= What is required =
Transcribe, without any alteration, only the lines that begin at the line containing "Go back to the home page (140, 881)" and run to the last line below.

= Dataset content =
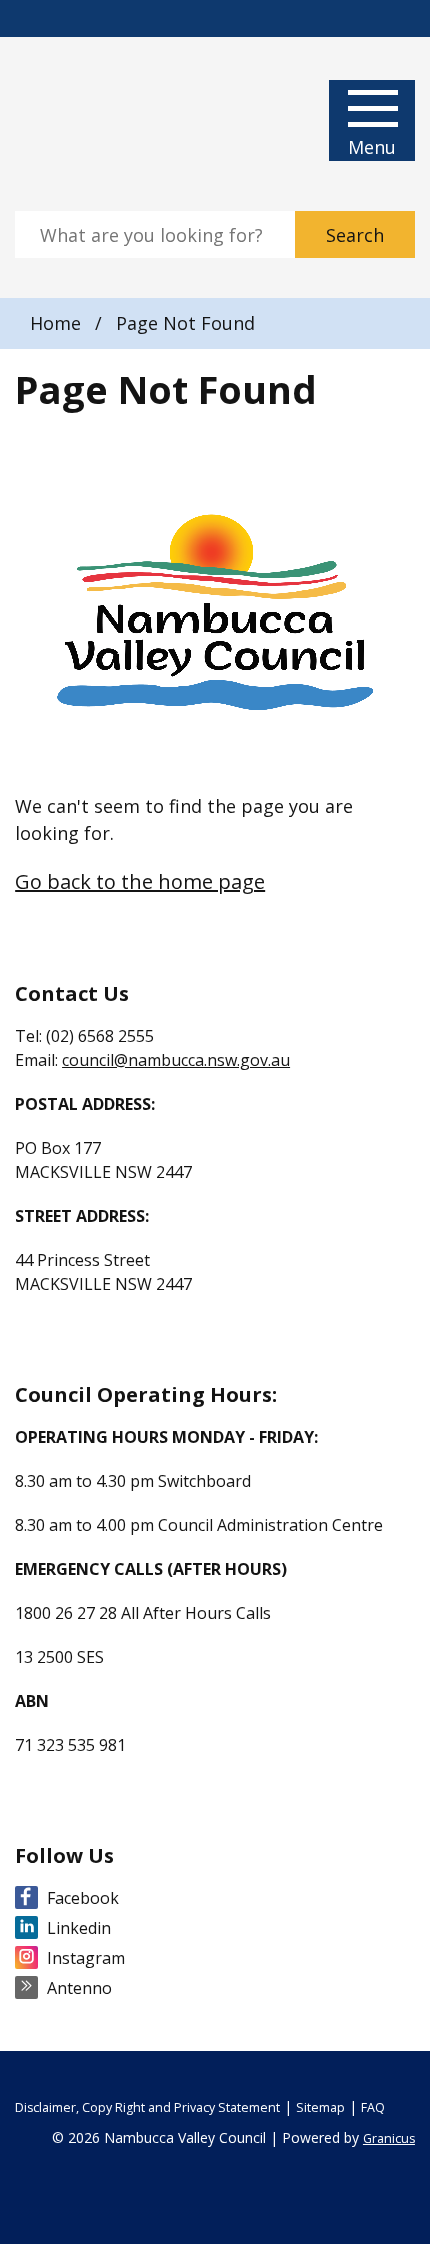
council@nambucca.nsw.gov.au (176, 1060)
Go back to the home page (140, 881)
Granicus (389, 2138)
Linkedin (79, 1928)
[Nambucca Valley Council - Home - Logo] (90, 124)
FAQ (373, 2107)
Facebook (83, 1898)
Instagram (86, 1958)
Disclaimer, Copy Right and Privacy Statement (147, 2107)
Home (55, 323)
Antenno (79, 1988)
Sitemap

= Final answer =
Go back to the home page (140, 881)
Granicus (389, 2138)
Linkedin (79, 1928)
[Nambucca Valley Council - Home - Logo] (90, 124)
FAQ (373, 2107)
Facebook (83, 1898)
Instagram (86, 1958)
Disclaimer, Copy Right and Privacy Statement (147, 2107)
Home (55, 323)
Antenno (79, 1988)
Sitemap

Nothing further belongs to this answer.